■ **TASK PROMPT**
Can you reproduce, word for word, the stretch of records from the line containing "Image resolution: width=1050" through the line containing "pos(255,15)"?
[start of RECORD EXTRACTS]
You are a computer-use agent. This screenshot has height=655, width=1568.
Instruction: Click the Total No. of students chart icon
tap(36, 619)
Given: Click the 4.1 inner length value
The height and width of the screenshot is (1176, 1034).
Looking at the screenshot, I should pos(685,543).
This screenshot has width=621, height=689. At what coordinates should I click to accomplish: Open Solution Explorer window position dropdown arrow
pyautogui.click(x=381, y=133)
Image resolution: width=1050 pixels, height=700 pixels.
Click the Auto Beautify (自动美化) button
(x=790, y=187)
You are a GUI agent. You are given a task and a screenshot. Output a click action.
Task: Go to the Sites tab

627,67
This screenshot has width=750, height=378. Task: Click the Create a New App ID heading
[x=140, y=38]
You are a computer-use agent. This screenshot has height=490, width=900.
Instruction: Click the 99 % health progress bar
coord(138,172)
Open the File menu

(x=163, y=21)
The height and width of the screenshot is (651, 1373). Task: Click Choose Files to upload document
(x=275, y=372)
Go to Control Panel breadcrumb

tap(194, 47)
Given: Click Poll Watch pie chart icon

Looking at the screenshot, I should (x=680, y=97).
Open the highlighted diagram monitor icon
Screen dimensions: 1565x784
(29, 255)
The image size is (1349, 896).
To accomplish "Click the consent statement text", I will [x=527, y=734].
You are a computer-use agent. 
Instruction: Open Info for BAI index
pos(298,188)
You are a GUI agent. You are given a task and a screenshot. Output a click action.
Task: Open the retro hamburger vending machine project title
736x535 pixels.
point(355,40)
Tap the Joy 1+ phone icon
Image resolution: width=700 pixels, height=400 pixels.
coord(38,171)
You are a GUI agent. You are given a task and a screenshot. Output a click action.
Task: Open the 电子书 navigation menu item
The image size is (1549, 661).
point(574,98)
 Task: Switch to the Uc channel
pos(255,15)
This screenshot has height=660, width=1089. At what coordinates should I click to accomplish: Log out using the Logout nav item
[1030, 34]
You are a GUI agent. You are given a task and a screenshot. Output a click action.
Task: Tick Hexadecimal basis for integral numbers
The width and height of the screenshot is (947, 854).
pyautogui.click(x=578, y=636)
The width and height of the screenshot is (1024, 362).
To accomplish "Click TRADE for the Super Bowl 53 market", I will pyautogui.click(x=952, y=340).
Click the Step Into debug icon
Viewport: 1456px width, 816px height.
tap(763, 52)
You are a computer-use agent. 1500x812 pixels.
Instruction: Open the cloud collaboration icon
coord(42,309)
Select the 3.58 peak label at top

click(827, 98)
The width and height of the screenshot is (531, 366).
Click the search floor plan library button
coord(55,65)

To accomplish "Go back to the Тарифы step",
[end of RECORD EXTRACTS]
■ **TASK SOLUTION**
Image resolution: width=1050 pixels, height=700 pixels.
Click the Auto Beautify (自动美化) button
(x=790, y=187)
You are a GUI agent. You are given a task and a screenshot. Output a click action.
Task: Go to the Sites tab

627,67
This screenshot has width=750, height=378. Task: Click the Create a New App ID heading
[x=140, y=38]
You are a computer-use agent. This screenshot has height=490, width=900.
Instruction: Click the 99 % health progress bar
coord(138,172)
Open the File menu

(x=163, y=21)
The height and width of the screenshot is (651, 1373). Task: Click Choose Files to upload document
(x=275, y=372)
Go to Control Panel breadcrumb

tap(194, 47)
Given: Click Poll Watch pie chart icon

Looking at the screenshot, I should (x=680, y=97).
Open the highlighted diagram monitor icon
Screen dimensions: 1565x784
(29, 255)
The image size is (1349, 896).
To accomplish "Click the consent statement text", I will [x=527, y=734].
You are a computer-use agent. 
Instruction: Open Info for BAI index
pos(298,188)
You are a GUI agent. You are given a task and a screenshot. Output a click action.
Task: Open the retro hamburger vending machine project title
736x535 pixels.
point(355,40)
Tap the Joy 1+ phone icon
Image resolution: width=700 pixels, height=400 pixels.
coord(38,171)
You are a GUI agent. You are given a task and a screenshot. Output a click action.
Task: Open the 电子书 navigation menu item
The image size is (1549, 661).
point(574,98)
 Task: Switch to the Uc channel
pos(255,15)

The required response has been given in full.